1.2 Implement the cipher
Don’t worry about XOR-ing the output bits with a message you’re going to keep secret. We’re only going to study the random bits. Make sure you can accept keys of length up to 2048 bits.
1.3 Capture the output bits from two runs and XOR them
Generate a random key of 2048 bits (Unix’s random(3C) is good enough for now). Collect some output from RC4. Toggle one or more of the key bits. Reinitialize RC4 and collect the output again. XOR them together. This gives you the difference of the two streams. If RC4 were ”perfect”, this difference stream would be ”perfectly” random.
1.4 Analyze the differential output bits for randomness
There are many tests for randomness of numbers. You’re going to implement a simple frequency counting test. Create an array of counters of length equal to a power of two (say, 256). Now, say the test data is a sequence of bits (b0,b1,b2,b3...bN). You can look at each sequence of 8 bits (b0,b1,b2,b3...b9) as a number and increment the appropriate counter in the array. When you’re done you would expect that the counters would be approximately equal. If the two original bit streams were very similar, you would expect the counters for lots of zeros to have higher values than the counters for lots of ones.

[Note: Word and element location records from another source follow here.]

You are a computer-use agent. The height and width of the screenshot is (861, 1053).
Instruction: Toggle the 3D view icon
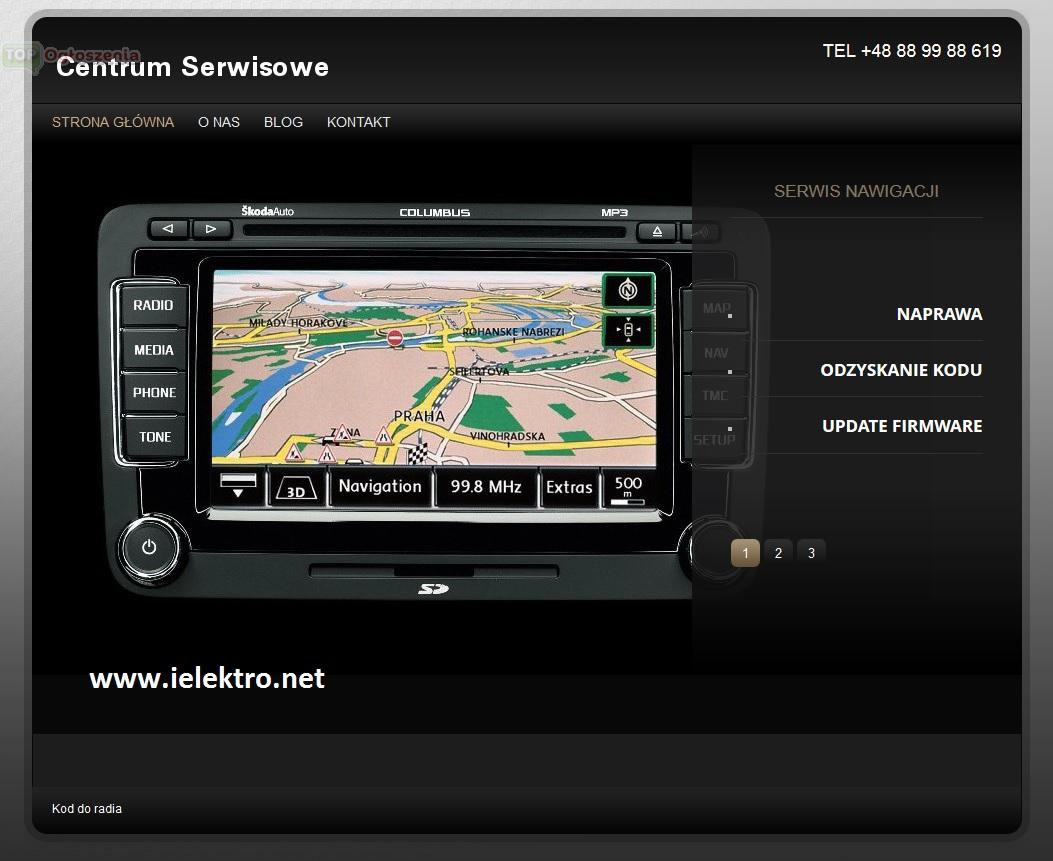pyautogui.click(x=296, y=488)
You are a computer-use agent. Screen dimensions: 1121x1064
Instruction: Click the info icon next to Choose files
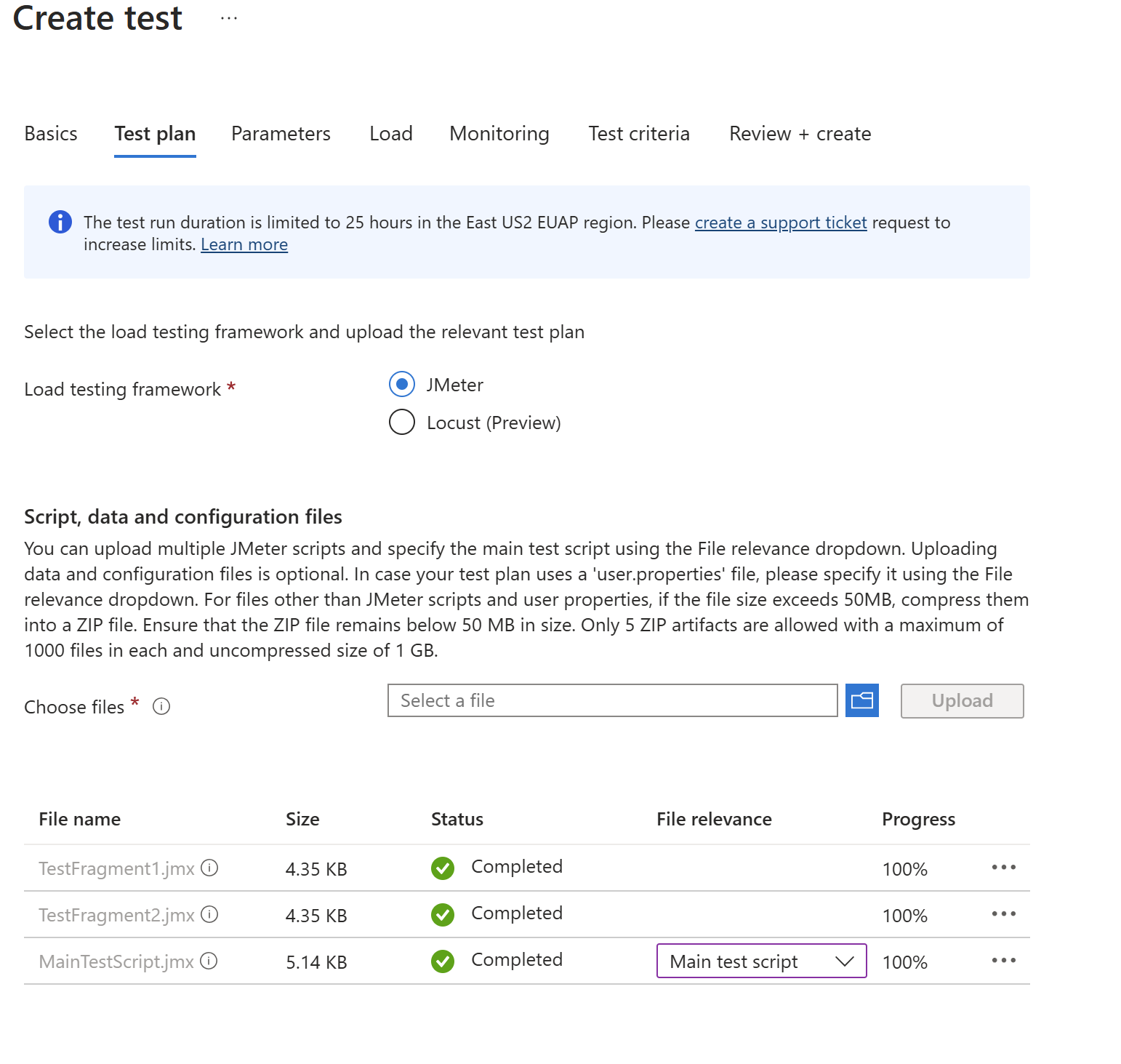tap(161, 706)
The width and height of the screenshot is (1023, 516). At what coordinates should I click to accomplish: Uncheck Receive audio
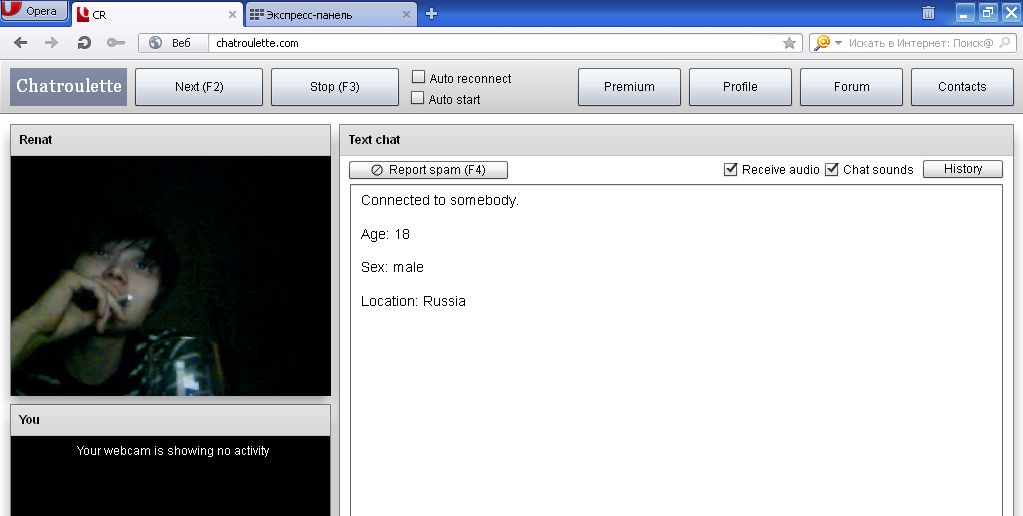pyautogui.click(x=731, y=170)
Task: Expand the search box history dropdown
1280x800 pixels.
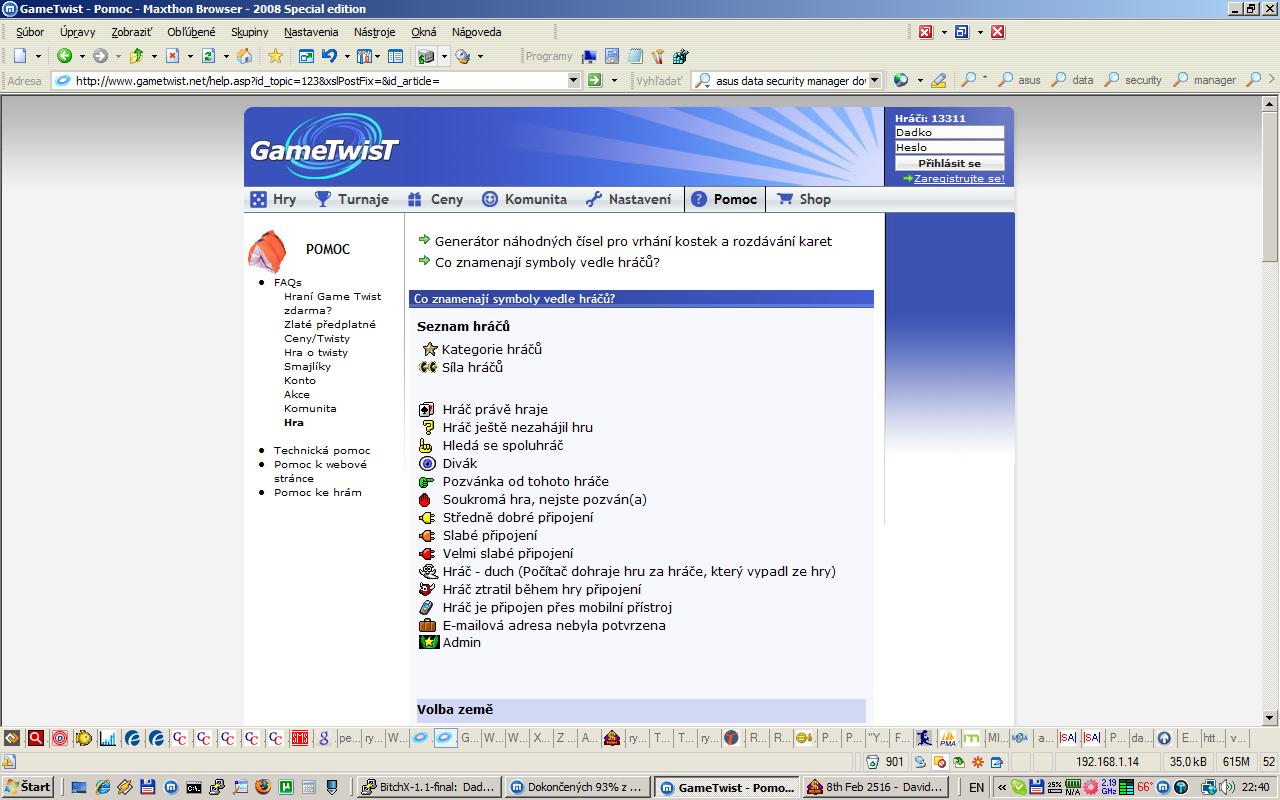Action: pyautogui.click(x=875, y=80)
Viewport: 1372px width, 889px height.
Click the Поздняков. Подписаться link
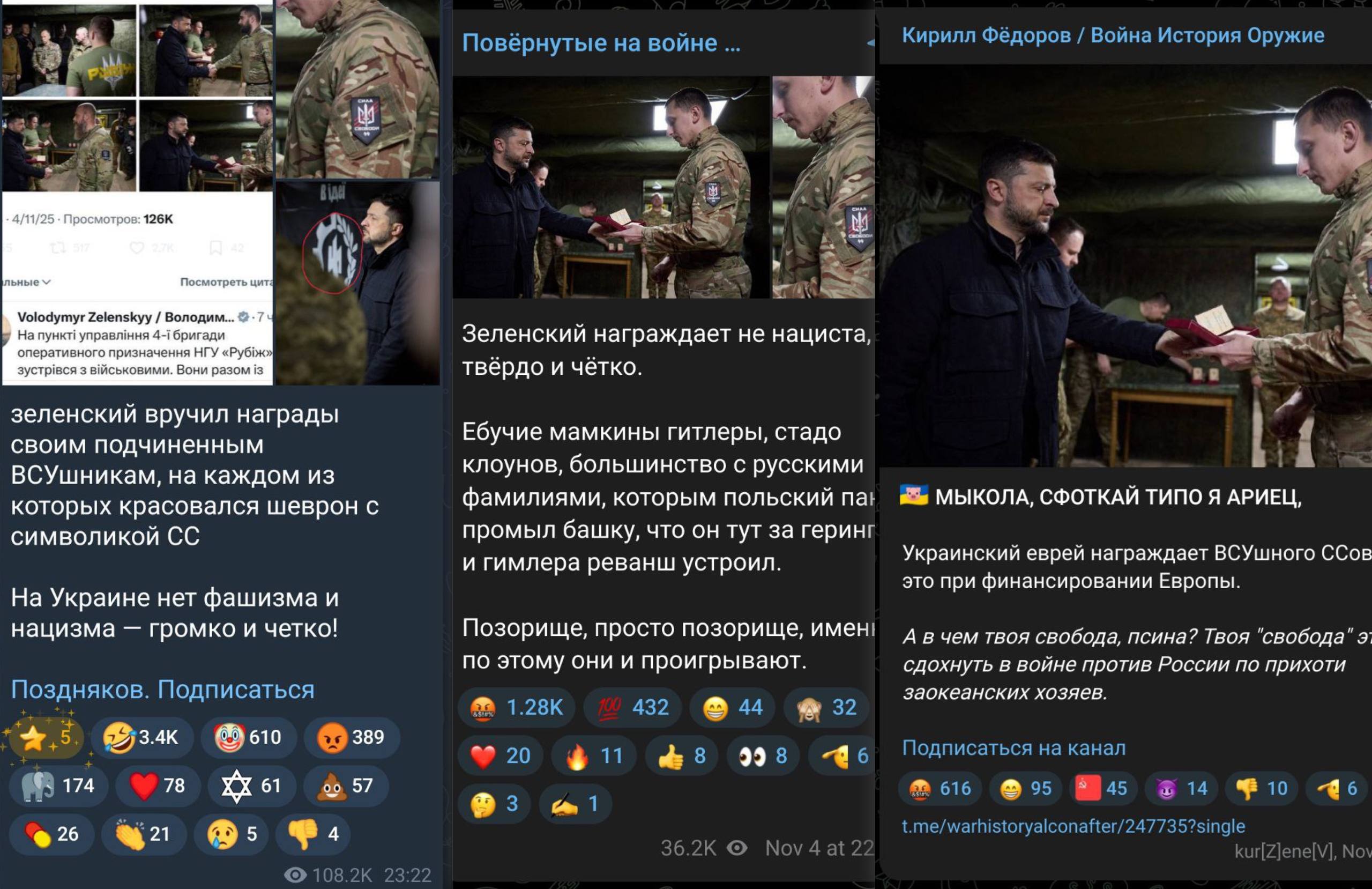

You can compute a numerical measure of the randomness like so:
• N = number of samples.
• C = number of counters.
• D = standard deviation of counter values.
• R =(D ∗ C)/N;
The closer the randomness (R) is to zero, the more random the data. You might consider using different numbers of counters and see if your randomness measure changes very much
1.5 Run this randomness test lots of times and collect the results
Measure the randomness on outputs ranging from short through long (i.e., 2 bytes, 4 bytes, 8 bytes, 32 bytes, 128 bytes, 1024 bytes). For each of these, you need to consider the effect of toggling one bit in the key, two bits in the key, and so forth through 32 bits. For each of these pairs, you should make at least 20 measurements of the randomness and average the results. Your results will be more accurate if you make several thousand measurements for each pair.
1.6 Graph the results
You should produce a graph with one line for each output length. The Y axis is the randomness (higher values imply less randomness). The X axis is the number of bits you toggled. You would expect each line to start somewhere above zero and, as you toggle more bits, approach zero quickly. You would also expect to see higher values for the lines corresponding to shorter runs of data.
You can either use Unix tools like gnuplot or a spreadsheet like Excel to generate your graph.